VAT Impact on Gold Industry in UAE
More than 180 nationalities living in the UAE prefers to buy gold in Dubai rather than their own countries as Dubai's gold has worldwide been associated with purity, quality, pricing and last but not the least wide range of variety at its offering. The industry experts, on the other hand, are bullish on the overall scenario and outlook of the industry post VAT era as well.While ruling out any major impact of VAT, retailers and consumers say that gold is a commodity that has great value and people prefer to invest in.
UAE along with other GCC nations have imposed a five percent VAT on non-essential luxury goods from January 2018. It is estimated that he nation will generate around DH 12 billion to UAE.The Value-Added Tax (VAT) set to be introduced in the UAE from next year is a dampener to the local gold and diamond industry as companies are planning to shift operations abroad, senior industry executives said at a conference in Dubai.
The DMCC chief, Ahmed bin Sulayem urged authorities to be cautious in order to avoid shifting of businesses from the UAE as a direct fallout of VAT.
In spite of the fact that the value of gold as a commodity might increase post VAT, the industry experts and retailers are positive on the matter. Gold as a commodity has long been used a primary source of investment for GCC nationals and even extended to the majority of sub-continent population.
"VAT exists in many countries so most people, especially tourists, are used to it. VAT is relatively less here compared to many other countries so the gold price in the UAE will remain competitive. The UAE jewelry retail is not just about the price, it is more about quality, consumer trust and design. These factors still remain the same. So in the long term, the market will adjust itself," argued Karim Merchant, group CEO and managing director of Pure Gold Group.
Analysts also noted that a surge in jewellery sales is expected in the last quarter with the advent of festival season and 'pre-VAT' buying spree.
"We will probably see a spike in gold sales in the fourth quarter of 2017, followed by a slowdown in the first part of 2018 as the tax is introduced. In the long-term, however, not much of an impact is anticipated on jewellery sales," reasoned Yaser Abu Shaban, member of CFA Society Emirates.
Many jewellers are even working on certain strategies to even after the implementation of VAT, how to make the Jewellery Industry as lucrative as ever. They've strategized and worked upon certain roadmaps to execute their plans to perfection. Some retailers are even ready to go to an extent where they've decided to bear the burden of tax themselves without transmitting it to their customers in order to retain their customer loyalty and affection.
Ravi Shankar, the senior analyst for investment research and analytics at Aranca, said that Dubai is a renowned location for gold and jewellery and has always been strong in terms of sales.
"Tourists purchase gold in Dubai not only because of pricing but also because of the quality and wide range of varieties. They might get back their VAT at the time of departure or exit from the UAE," he said.

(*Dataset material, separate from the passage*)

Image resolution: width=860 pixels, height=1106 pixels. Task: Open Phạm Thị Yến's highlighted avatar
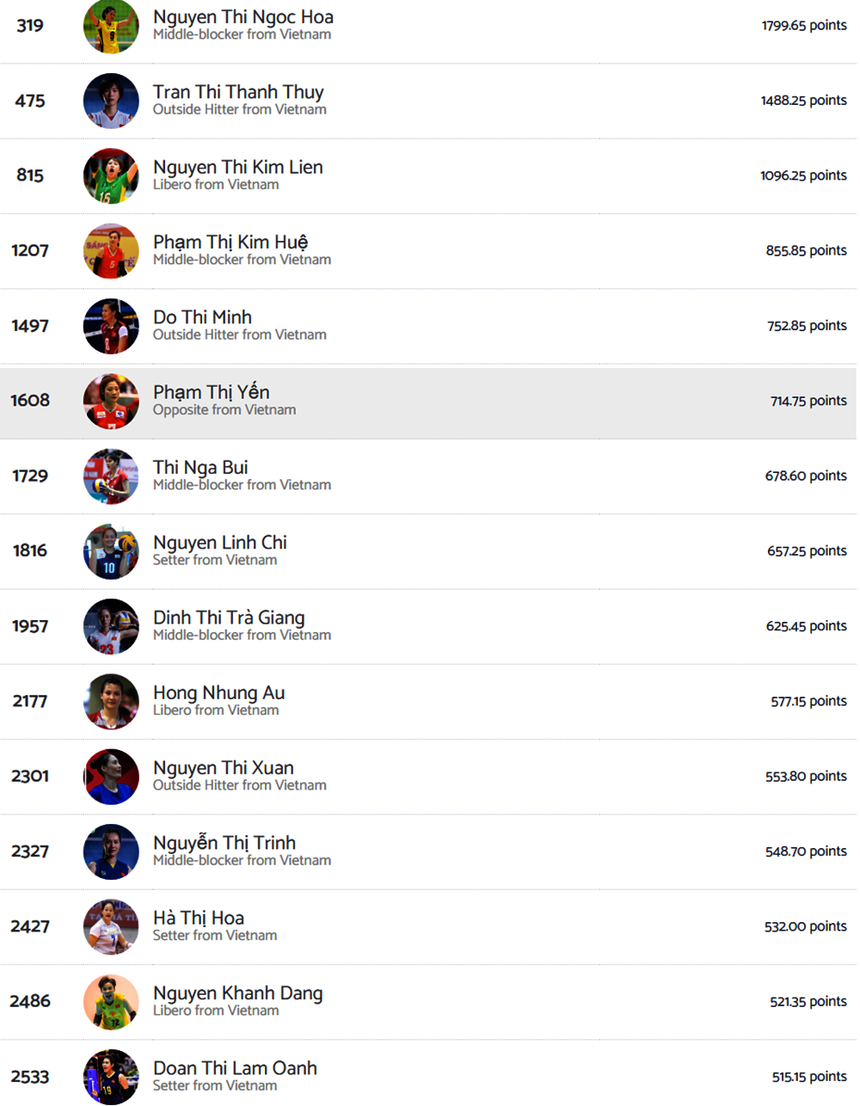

Karim Merchant, group CEO and managing director of Pure Gold Group, is confident that prices will remain competitive in the UAE.
"We do not expect customers of any nationality to reduce purchases because of VAT as prices in UAE will remain competitive plus let's not forget the peace of mind that buying from UAE ensures, the customer can rest assured he is buying a genuine product. Also, the variety of designs available in the UAE is second to none," Merchant said.
"Dubai will continue to offer tourists a variety of gold designs at a reasonable markup for workmanship relative to other markets such as Europe and Asia," YaserAbuShaban, member of CFA Society Emirates, said.
"Tourists arriving from these geographies also have VAT imposed in their own countries on jewellery purchases, often at a rate higher than five percent, so in that regard, Dubai should remain competitive even after the imposition of VAT."
Abdul Salam K.P., group executive director of Malabar Group, said the Indian community in particular and other sub-continent nations, in general, will continue to prefer Dubai's gold.
"The gold jewellery industry in the UAE is much cheaper. India has 10 per cent customs duty plus three percent GST on gold jewellery," he said.
Jewelry as an industry is not alone that might face the heat of the VAT rollout in the initial quarters, but a lot depends on the execution and implementation of new taxation reform. Gold might lose its glory for a while but the demand for middle eastern jewellery is going to remain intact and the industry outlook performance seems positive, robust and bullish as it has always outshined the competitive landscape among its peers.